Racing with Heart
I’ve heard the term “heart” used to describe an athlete’s performance, aka whether or not they had “heart” during game day. What the eff does that mean? I think it’s related to risk: trying a play that has low odds of success but could win the game. Coming back from a loss, injury or mistake, making up lost time and winning anyway. It’s easy to give up when things start going wrong, how could you possibly make up lost time AND still beat your competition? After all, you were already going as hard as you could go.
There’s a challenging middle ground in a race. On one hand, you must execute your plan; if you go all out at the beginning, you will undoubtedly blow up and end up crawling your way across the finish line. On the other hand, if you’re trying overtake someone or come back from a setback, that plan is probably out the window. You have to do all the mental calculations. Do I have enough in the tank to lay it all out there? If I go now, will I be able to kick it at the end? If you play it too safe, you won’t win, but if you go too hard, you won’t win either. There’s this perfect line to walk, where you are going harder then you thought possible, but not so hard you blow up before the finish.
We call these moments walls. When something just seems impossible, seems so hard, your legs are so fried, but you push past it and lo and behold, you’re over the wall. Suddenly your legs feel fine, and there you are on the other side, going faster then you thought you could. When you start training, you get these a lot. These walls are mental. Your body doesn’t want to hurt, it’s just taking protective measures. But you learn to ignore it and push past it.
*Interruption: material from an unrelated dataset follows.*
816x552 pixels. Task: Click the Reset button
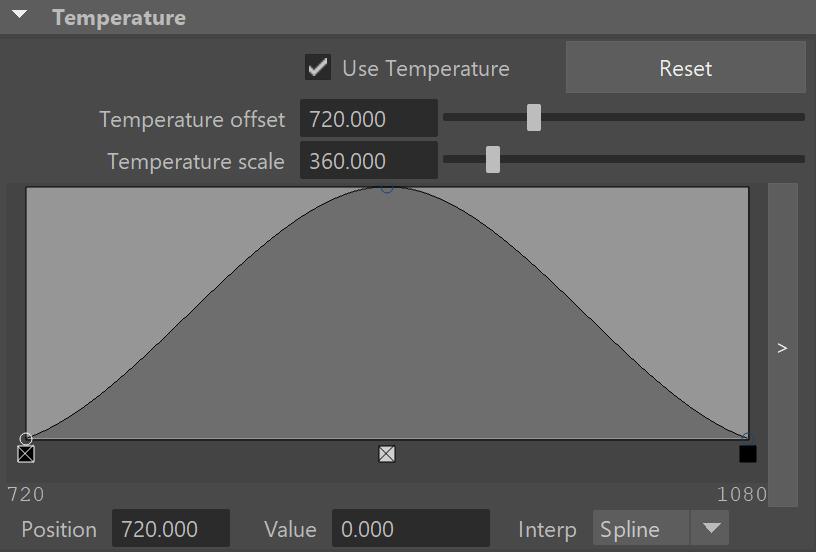pos(685,68)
I’m to the point now where these walls are fewer, but they seem harder to identify. Sometimes I’m not facing a wall, I’m just facing the fact that I have nothing left no matter how much I push. Or perhaps it is another wall, and I’m just not seeing it. I’m just hammering my head against it.
I haven’t really raced in a long time; and by really raced, I mean raced “with heart”. To me, that means being vulnerable: giving it every fucking thing I have. Because if I do that, if I truly perform as best as I possibly can and still don’t win, it is disappointing. As if, at the core, I am not good enough. It’s scary to give everything of yourself and find yourself lacking. But if you don’t give it everything, if you leave something in the tank, you have an excuse. You’re safe. There was no risk to your ego.
Ironically, when I don’t give it my all is when I feel like I fail. When I take a chance on myself and give it everything I have, I feel like I won, even if I didn’t. It means I overcame my own doubt, I overcame that voice from deep down telling me I can’t. It means I told my legs to shut up and my brain to shut up too. Maybe that’s what it means to race with heart–the only thing I hear is the beating of my heart.